According to Avast, the ransomware has also targeted Russia, Ukraine and Taiwan. The virus is apparently the upgraded version of the ransomware that first appeared in February. Believed to be affecting only Windows operated computers, it changes the affected file extension names to ".WNCRY." It then drops ransom notes to a user in a text file, demanding $300 worth of bitcoins to be paid to unlock the infected files within a certain period of time.

While the victim's wallpaper is being changed, affected users also see a countdown timer to remind them of the limited time they have to pay the ransom. If they fail to pay, their data will be deleted, cybercriminals warn. According to the New York Times, citing security experts, the ransomware exploits a "vulnerability that was discovered and developed by the National Security Agency (NSA)." The hacking tool was leaked by a group calling itself the Shadow Brokers, the report said, adding, that it has been distributing the stolen NSA hacking tools online since last year.

Predictably, Edward Snowden - who has been warning about just such an eventuality - chimed in on Twitter, saying "Whoa: @NSAGov decision to build attack tools targeting US software now threatens the lives of hospital patients." 

*  *  *

Update 1: In a shocking revelation, The FT reports that hackers responsible for the wave of cyber attacks that struck organisations across the globe used tools stolen from the US National Security Agency.

A hacking tool known as “eternal blue”, developed by US spies has been weaponised by the hackers to super-charge an existing form of ransomware known as WannaCry, three senior cyber security analysts said. Their reading of events was confirmed by western security officials who are still scrambling to contain the spread of the attack. The NSA’s eternal blue exploit allows the malware to spread through file-sharing protocols set up across organisations, many of which span the globe.

As Sam Coates summed up...

*  *  *

We earlier reported in the disturbing fact that hospitals across the United Kingdom had gone dark due to a massive cyber-attack...

Hospitals across the UK have been hit by what appears to be a major, nationwide cyber-attack, resulting in the loss of phonelines and computers, with many hospitals going "dark" and some diverting all but emergency patients elsewhere. At some hospitals patients are being told not to come to A&E with all non-urgent operations cancelled, the BBC reports.

 

The UK National Health Service said: “We’re aware that a number of trusts that have reported potential issues to the CareCERT team. We believe it to be ransomware.” It added that trusts and hospitals in London, Blackburn, Nottingham, Cumbria and Hertfordshire have been affected and are reporting IT failures, in some cases meaning there is no way of operating phones or computers.

 

At Lister Hospital in Stevenage, the telephone and computer system has been fully disabled in an attempt to fend off the attack.

 

NHS England says it is aware of the issue and is looking into it.

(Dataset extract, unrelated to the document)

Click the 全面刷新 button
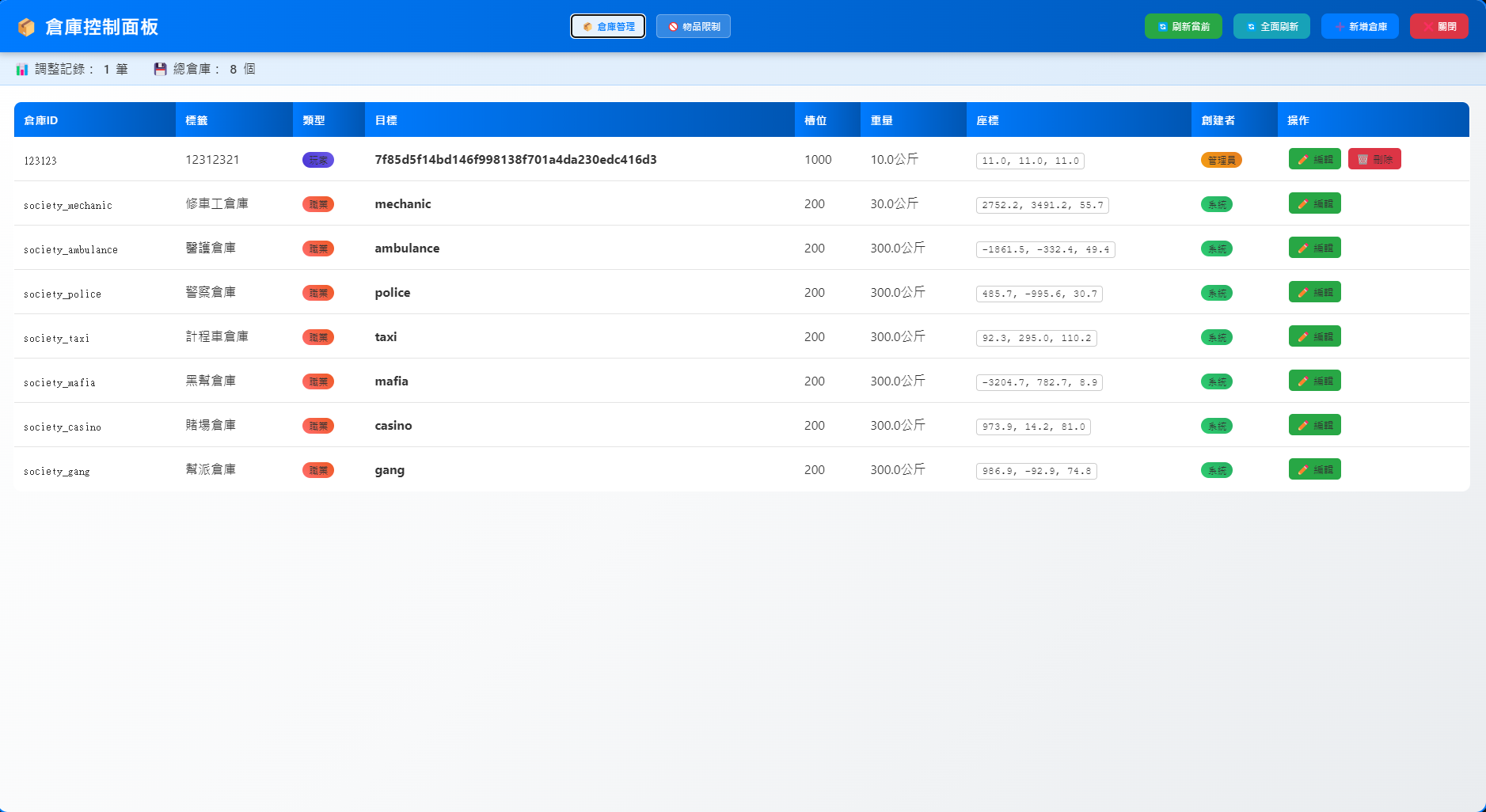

UK Prime Minister Theresa May confirms today's massive cyber hit on NHS is part of wider international attack and there is no evidence patient data has been compromised.

The situation has got significantly worse as The BBC reports the ransomware attack has gone global.

 

Screenshots of a well known program that locks computers and demands a payment in Bitcoin have been shared online by parties claiming to be affected.

It is not yet clear whether the attacks are all connected. One cyber-security researcher tweeted that he had detected 36,000 instances of the ransomware, called WannaCry and variants of that name.

"This is huge," he said.

There have been reports of infections in the UK, US, China, Russia, Spain, Italy, Vietnam, Taiwan and others.

The BBB details a number of Spanish firms were among the apparent victims elsewhere in Europe.

Telecoms giant Telefonica said in a statement that it was aware of a "cybersecurity incident" but that clients and services had not been affected.

 

Power firm Iberdrola and utility provider Gas Natural were also reported to have suffered from the outbreak.

 

There were reports that staff at the firms were told to turn off their computers.

In Italy, one user shared images appearing to show a university computer lab with machines locked by the same program.

Bitcoin wallets seemingly associated with the ransomware were reported to have already started filling up with cash.

"This is a major cyber attack, impacting organisations across Europe at a scale I've never seen before," said security architect Kevin Beaumont.

According to security firm Check Point, the version of the ransomware that appeared today is a new variant.

"Even so, it's spreading fast," said Aatish Pattni, head of threat prevention for northern Europe.

Several experts monitoring the situation have linked the attacks to vulnerabilities released by a group known as The Shadow Brokers, which recently claimed to have dumped hacking tools stolen from the NSA.